また住宅を建てる際は、建ぺい率に加えて容積率などの規制があります。容積率などの割合によって建てられる家の大きさが異なるため、あらかじめ建てたい土地の建ぺい率や容積率を確認しておくことが重要でしょう。
建ぺい率や容積率について詳しく知りたい方は、以下の記事も参考にしてください。
【関連記事】建ぺい率とは?計算方法や容積率との違いをわかりやすく解説!
参考:e-Gov法令検索「建築基準法施行令」
建坪と坪単価との関係で押さえておくべき注意点
建坪を理解する上で坪単価も気になる方もいるでしょう。最後に、建坪と坪単価との関係で押さえておくべき注意点をご紹介します。
坪単価とは延床面積1坪あたりの建築費
坪単価とは、延床面積1坪当たりにかかる建築費のことを指します。つまり、坪単価を算出する際、建坪ではなく建物全ての床面積の合計である延床面積を使うため、計算に使用する言葉の意味をはき違えないように注意しましょう。
坪単価の算出方法は以下の通りです。
坪単価 = 建物の本体価格 ÷ 延床面積(㎡) |
坪単価に含まれる内容はメーカーによって異なる
住宅を購入する際、同じ建坪の物件でも「坪単価」に違いが出てくるケースがあります。違いが生じる要因は、主に以下の2つです。

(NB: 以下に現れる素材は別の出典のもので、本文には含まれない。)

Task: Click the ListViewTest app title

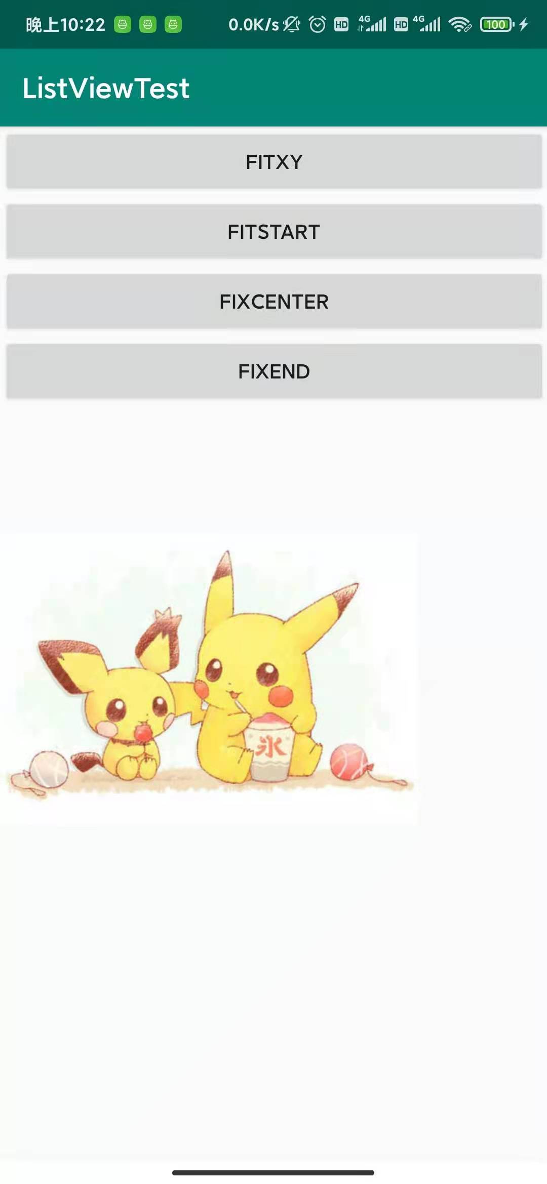Action: [106, 88]
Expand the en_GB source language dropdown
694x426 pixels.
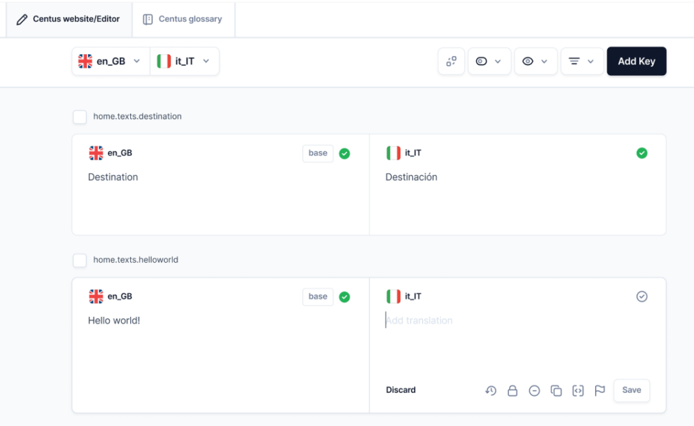[x=110, y=61]
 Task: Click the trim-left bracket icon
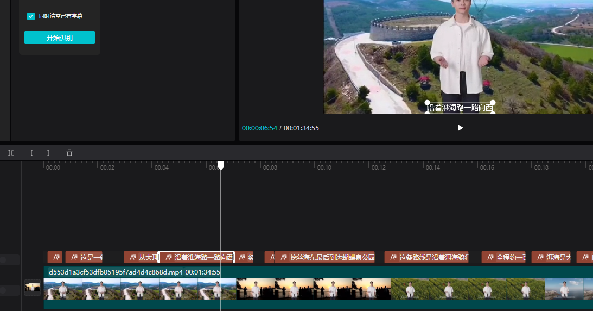[32, 153]
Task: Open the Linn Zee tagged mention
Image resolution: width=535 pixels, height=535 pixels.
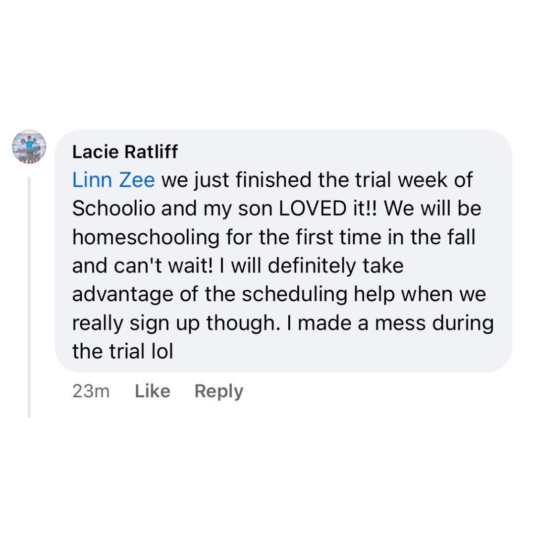Action: (113, 180)
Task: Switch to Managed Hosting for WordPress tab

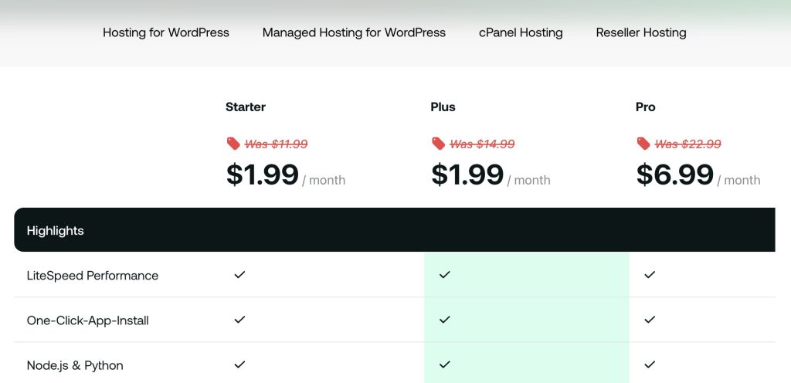Action: click(354, 32)
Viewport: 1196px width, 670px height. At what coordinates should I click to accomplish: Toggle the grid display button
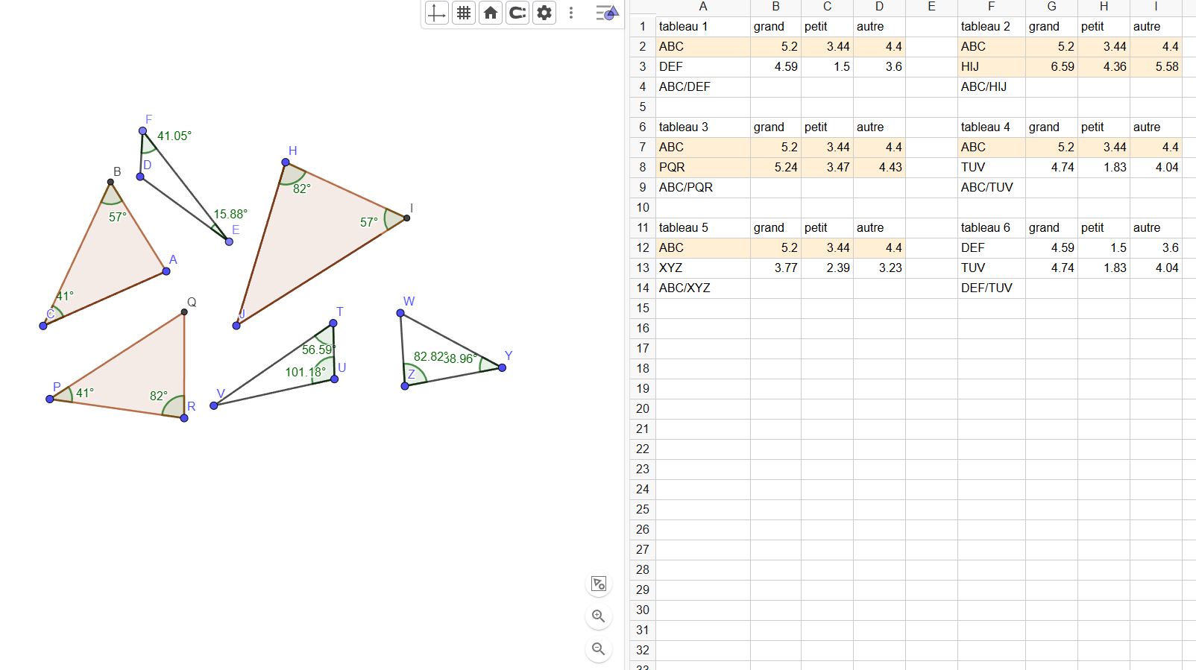pyautogui.click(x=464, y=13)
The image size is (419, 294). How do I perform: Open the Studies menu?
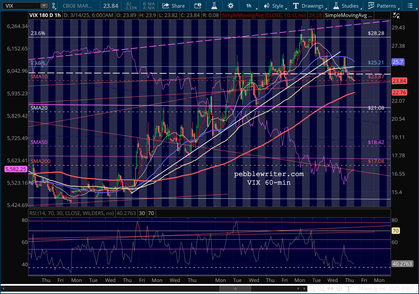pyautogui.click(x=346, y=6)
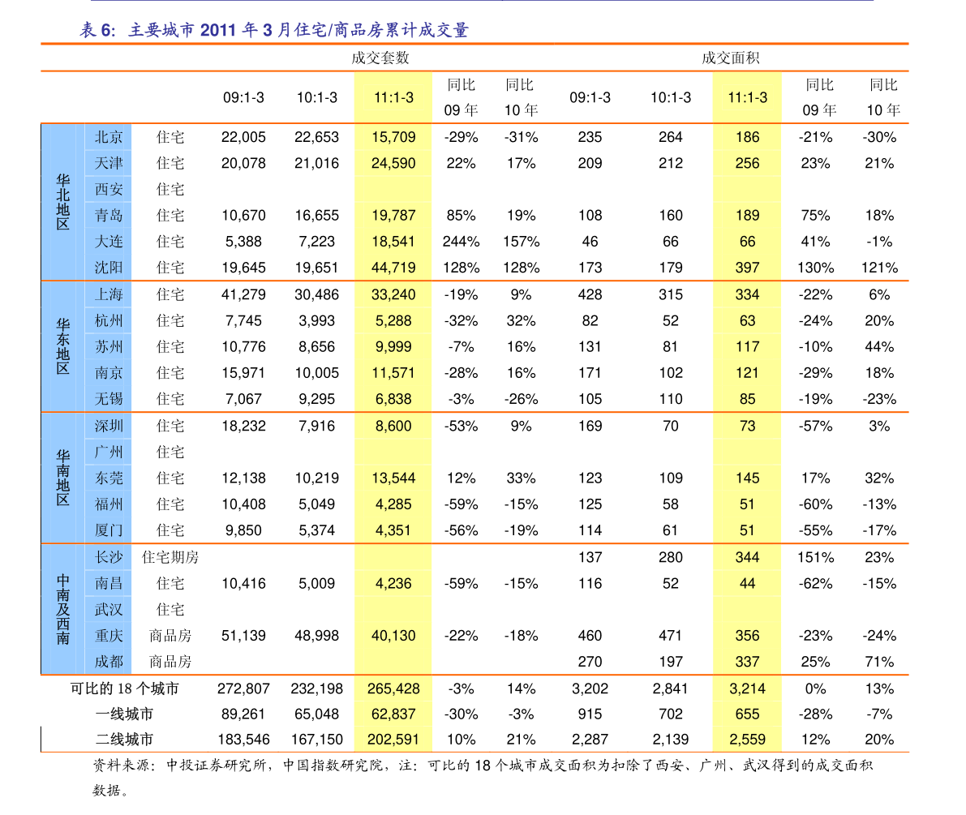This screenshot has height=815, width=966.
Task: Select the 344 value for 长沙
Action: [x=747, y=557]
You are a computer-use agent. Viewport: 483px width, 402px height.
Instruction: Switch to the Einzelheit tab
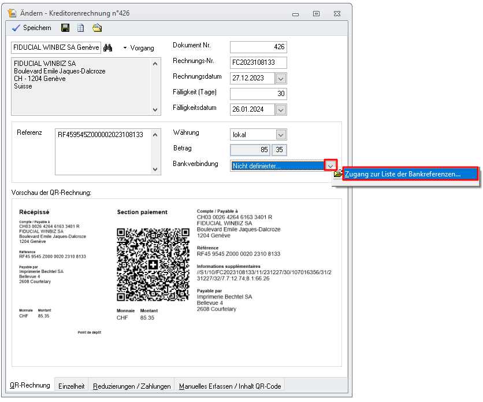(x=72, y=386)
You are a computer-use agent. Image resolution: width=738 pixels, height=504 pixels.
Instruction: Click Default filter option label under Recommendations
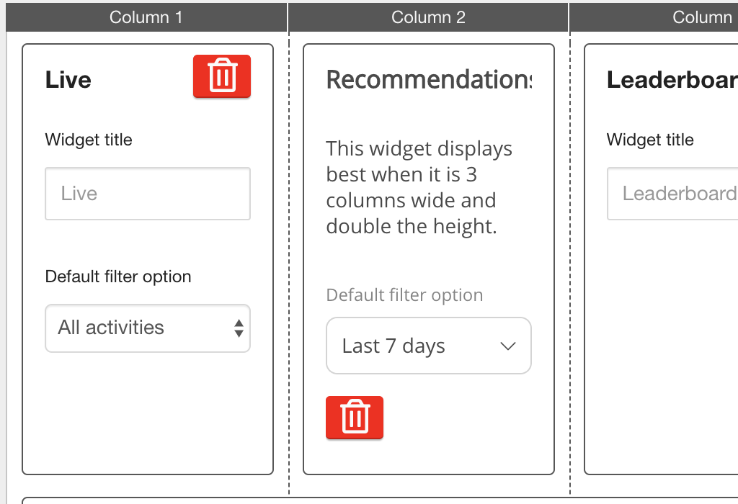404,295
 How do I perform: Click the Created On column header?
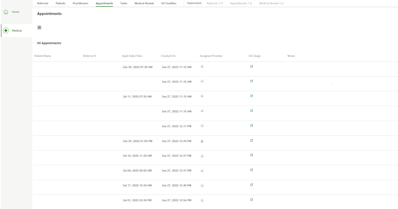pos(168,56)
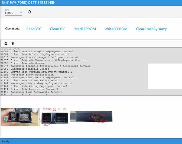
Task: Open the rightmost module wiring thumbnail
Action: point(91,117)
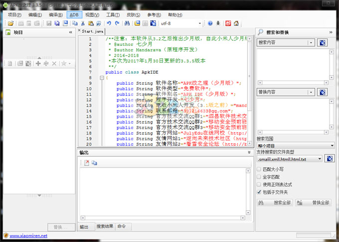The height and width of the screenshot is (242, 339).
Task: Open the ADB menu
Action: coord(74,15)
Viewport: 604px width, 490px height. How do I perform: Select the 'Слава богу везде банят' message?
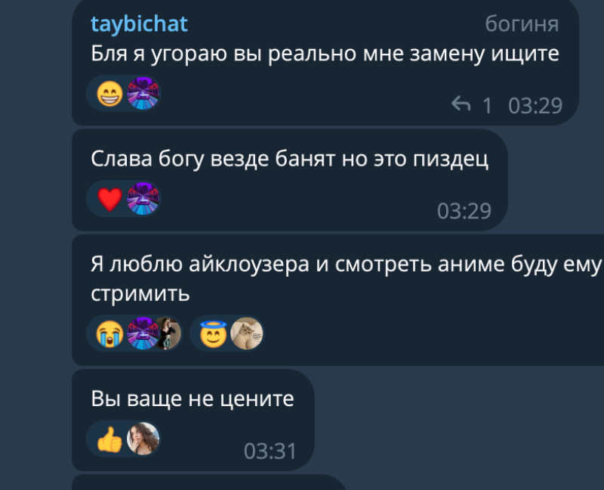pos(290,159)
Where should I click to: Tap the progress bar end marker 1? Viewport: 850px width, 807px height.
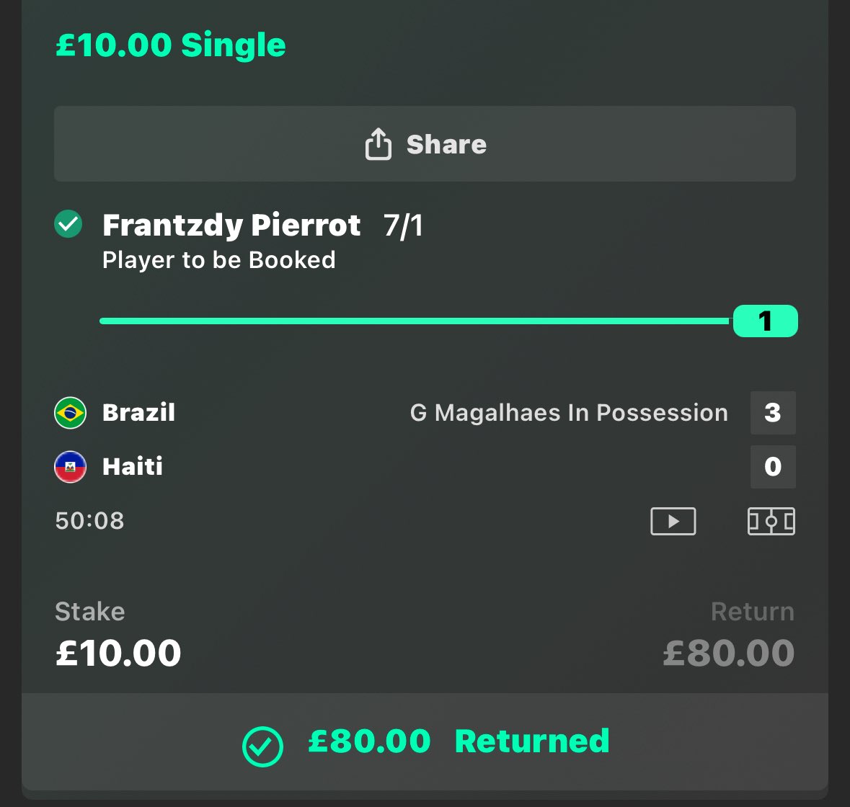[x=765, y=321]
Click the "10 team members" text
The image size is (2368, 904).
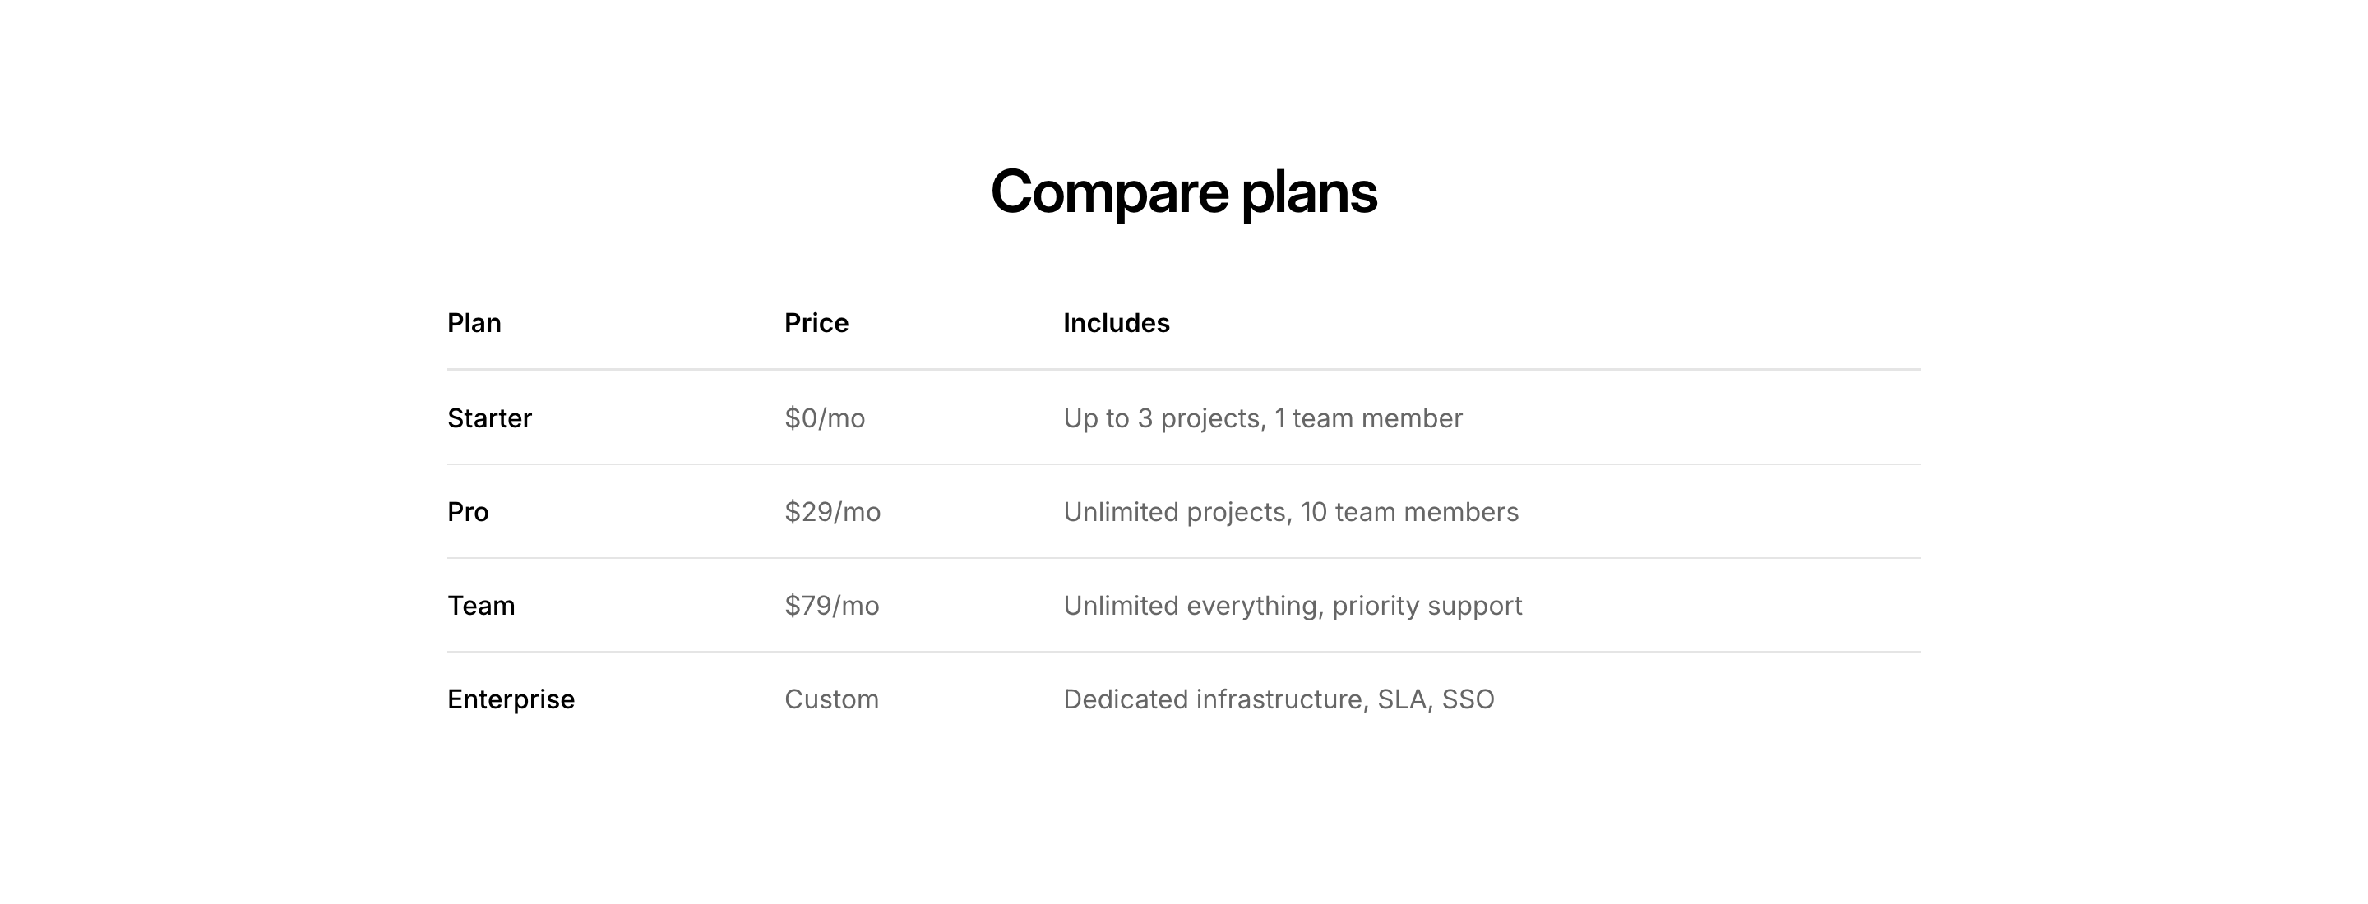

【1】施工会社によって、建物の本体価格に含まれる内容が異なる 【2】家の形状やグレードによる違い |
まず、施工会社によって、建物の本体価格に含まれる内容が異なる場合があることを知っておきましょう。本体価格に含まれる項目は、各メーカーや施工会社で決めることができます。一般的には、基礎工事代や大工さんの手間賃のほか、設備や内装、外壁、建具など変動しない建物のみの価格を本体価格と表します。
しかし施工会社によっては、付帯工事と呼ばれる地盤調査費用や設計料、外構費などを含める場合もあります。本体価格が高くなれば、その分坪単価も高くなるでしょう。
また、家の形状やグレードによる違いも、坪単価が変わる要因となります。家の形が複雑であったり設備などのグレードが高かったりすると、建築や設備費用が増え本体価格も上がります。すると、必然的に坪単価も上がることになるでしょう。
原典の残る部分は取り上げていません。